Des choix lourds sur plusieurs vies

C’est très émouvant de découvrir ce que ce père a traversé sans jamais rien dire et les impressions à tour de rôle de ses enfants. Peut être qu’en parlant, les choses auraient été plus simples ? C’est finalement le propre choix du père qui a pesé sur sa famille pendant toutes ces années.

A l’issue du récit et des non-dits dévoilés, chaque lecteur, extérieur à l’histoire, fait son interprétation et comprend mieux notamment le comportement du père avec sa fille. Il a pu sembler destructeur mais ce n’était visiblement pas son intention. Je ne révélerai pas mon interprétation pour ne pas divulguer les révélations découvertes au fil de la lecture. Simplement, notre interprétation, comme celle d’Isabelle ou Olivier, évolue, à la lumière des éléments racontés par le père et remet en cause des années de fourvoiement.

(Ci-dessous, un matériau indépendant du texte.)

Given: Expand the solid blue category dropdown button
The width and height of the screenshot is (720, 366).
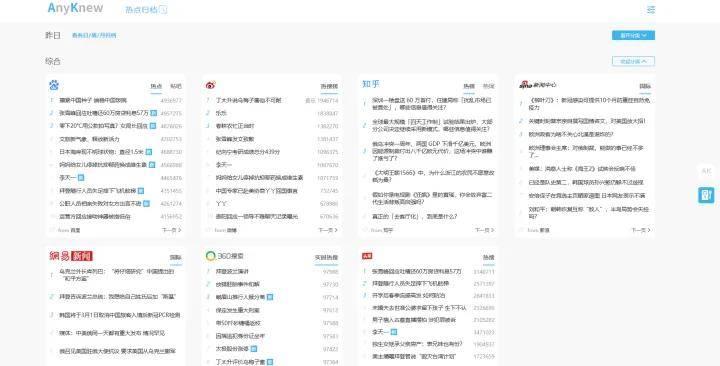Looking at the screenshot, I should [x=633, y=35].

J’ai bien aimé les délicatesses de l’auteur vis-à-vis de la sensibilité des personnages, toute en retenue. L’idée que certains se souviennent absolument de certains lieux de manière inexpliquée m’a beaucoup plu aussi, de même que les objets terribles de présence qu’elle évoque après la perte d’un être cher. Les sentiments décrits sont bel et bien complexes comme dans la vraie vie et nous bouleversent par leur intensité, comme ça avait déjà été le cas pour son roman Ce matin-là, récit d’un burn-out. Elle remet en cause nos choix et nos profondes fragilités.

« Nous ne savons, ni lui ni moi, comment accepter un trop-plein d’émotion si subit, alors on bloque, on fait comme si de rien, on se tient. Après, doucement, très doucement, ça lâche. Pas les grandes eaux, ces vagues dévastatrices qui nettoient tout et laissent un terrain net, non, pas ça, hélas. Mais une lente, très lente montée des eaux, une infusion, une imprégnation sournoise qui ne desserrera jamais vraiment sa prise. C’est ainsi. »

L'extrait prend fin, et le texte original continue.